Snag a couple of clean plates.

The noodles are done so put them in a collander dump the water and put the collander back in the pot and let them drain.

Turn the fire on under your butter and olive oil. Ya want this to get pretty hot to cook most of the water out of the butter. This will take a minute or two. Now is the time to add a little garlic but I'd try this first without it. Throw the noodles in the pan. Add the sliced olives ( If you forget this just add the olives on top later) Jump them around, or stir, the idea is to cover the noodles with the melted butter. Turn the fire way down, almost off.

Take some grated parmesan cheese, the finely ground kind ,Kraft works great. Cover the plates with it but not very thick.

Divide the noodles over the plates. Turn off the fire.

You need some white shredded cheese. Parmigano , mizithra or asiago all work fine. Remember ya want shredded not ground. Cover the spaghetti with the shredded cheese. It will melt in so be generous. If you have some feta cheese put a little on each side of the noodles

Now take your chopped nuts and sprinkle them over the top. Be sure and use even the smallest flakes, this is why you chopped them over a paper towel. One of those plastic roll up cutting boards works great. One more step.

Pour a couple of glasses of a not too heavy red wine.

Look for the smile, she'll think shes in a lovley little cafe.

After ya do this once or twice the whole thing takes about 15 minutes, water to table. Just about anything can be added to the noodles in the pan but start out small experiment and see what you like.(smoked salmon,spinich,,,)

H


----------



## Snow Hill Pond (Aug 10, 2011)

Hitch said:


> ...find a good sized saute pan, put in about an inch of butter...
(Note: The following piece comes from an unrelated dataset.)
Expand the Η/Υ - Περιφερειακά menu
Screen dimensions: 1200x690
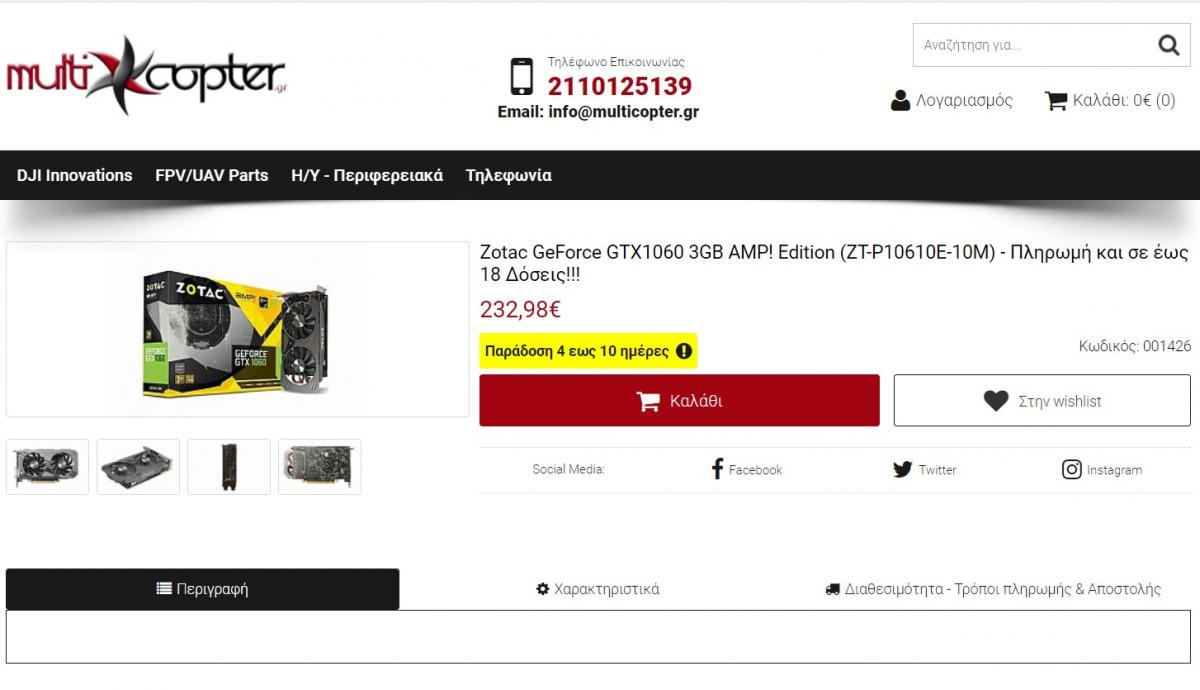point(367,175)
Sounds very delicious. I suspect the "inch of butter" might have something to do with it.


----------



## eagle2250 (Mar 24, 2006)

^^
A great domestic formula for a lucky man...or was that for "getting lucky?" For a nice variation, try boiling your noodles for the final four or five minutes in red wine...preferably a less expensive vintage!


----------



## toddorbertBU (Apr 28, 2013)

I think adding a fresh herb at the end would also give it a nice 'kick' like some fresh parsley.


----------



## ichiran (May 24, 2013)

toddorbertBU said:


> I think adding a fresh herb at the end would also give it a nice 'kick' like some fresh parsley.


Basil would also be very nice.


----------



## Hitch (Apr 25, 2012)

Well?? 

​Dont just sit there whip up a batch and let us know.


----------



## filfoster (Aug 23, 2011)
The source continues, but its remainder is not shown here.